The G-8 meeting closely follows the Live 8 concerts that were held around the world over the weekend to focus attention on Africa's plight. The G-8 meeting also follows an African Union summit in Libya, where, sadly, African leaders could not muster the courage to condemn the anti-democratic, growth-destroying policies of Robert Mugabe in Zimbabwe.

Nobody can deny that Africa's problems are severe, and getting worse. Over the past 15 years, life expectancy in Africa has fallen from 50 years to 46 years (15 years below India and Bangladesh). Africa's per capita income has declined 13 percent since the 1980s, while the number of Africans living in "extreme poverty," which is defined as less than $1 per day, has doubled.
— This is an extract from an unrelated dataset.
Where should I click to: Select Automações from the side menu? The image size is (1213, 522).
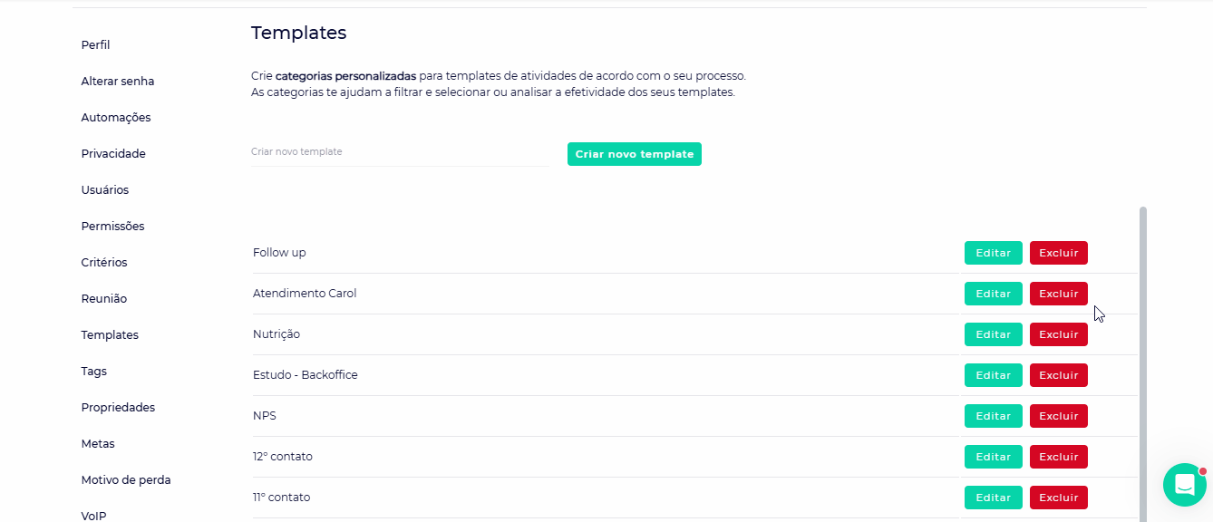[x=116, y=118]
If writing off bad loans and increasing foreign aid by the amount recommended by Mr. Blair would eliminate poverty in Africa, few would complain about the cost. But as Jeffrey Sparshott reported yesterday in The Washington Times, 38 of the world's poorest nations, mostly in Africa, received $40 billion in debt relief between 1989 and 2002, while piling up $93 billion in new loans. Today, their cumulative debt burden totals $144 billion. Moreover, William Easterly, a development economist who spent years at the World Bank, has tallied nearly $600 billion (measured in today's dollars) in foreign aid that was dispensed to Africa between 1960 and 2003. Then there is the matter of corruption, perhaps best exemplified by oil-rich, dirt-poor Nigeria. Citing figures released last month by the Economic and Financial Crimes Commission, the London Telegraph reported that during the 45 years since Britain granted Nigeria independence in 1960, a succession of despots squandered nearly $400 billion.

The United States, which has been routinely ridiculed for its supposedly stingy foreign-aid contributions, has opened its markets throughout the postwar years, providing poor nations during the past 60 years an unparalleled opportunity to develop and prosper. The other members of the G-8 should welcome African exports, including its food, and agree to dismantle agricultural subsidies.
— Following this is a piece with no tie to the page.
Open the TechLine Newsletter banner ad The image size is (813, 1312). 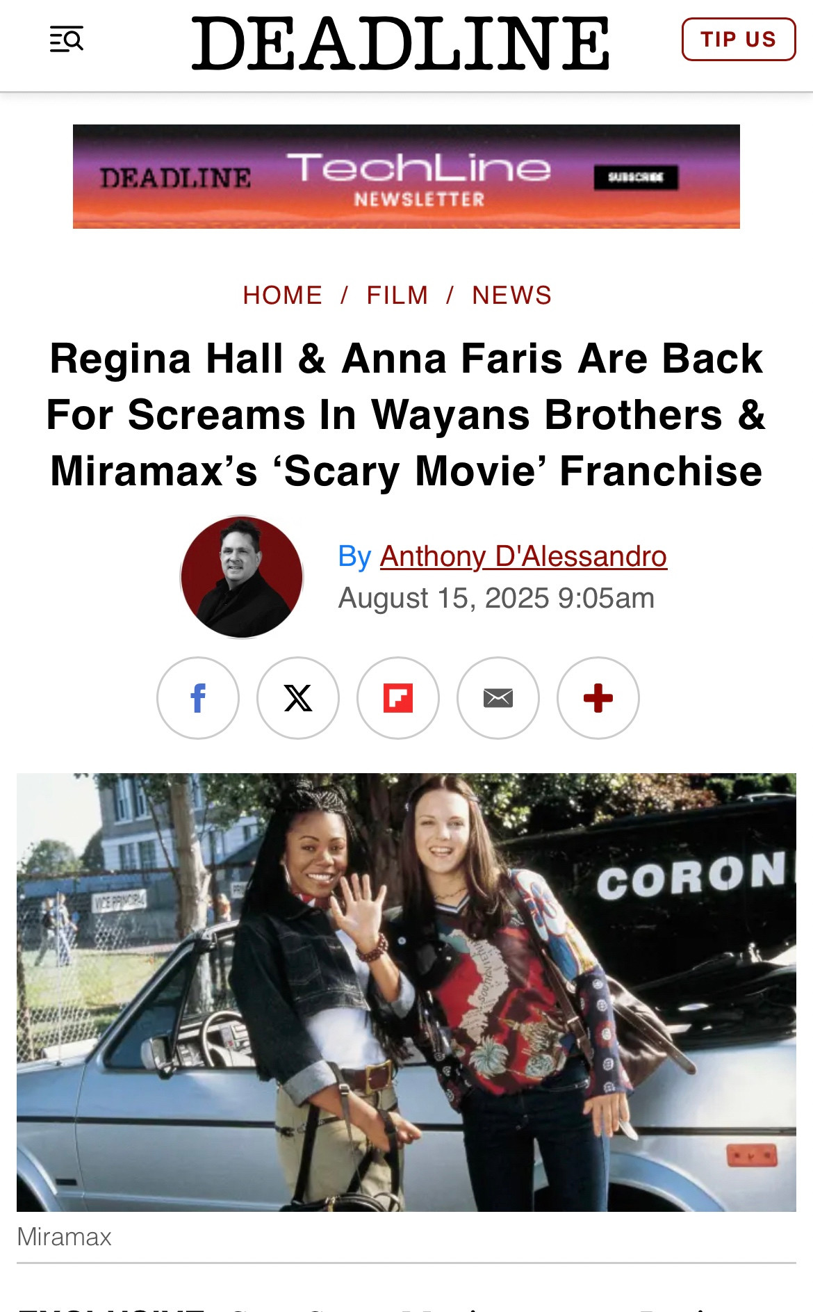[x=407, y=177]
Compared to the $25 billion increase in African aid sought by Mr. Blair, the European Union spends more than twice that amount each year on its common agricultural policy. As for the $1 billion per year that the $40 billion debt-relief initiative is projected to save poor African nations, the International Energy Agency just reported that the recent rise in oil prices will likely cost poor African nations more than $10 billion per year, most of which will be going into the pockets of OPEC.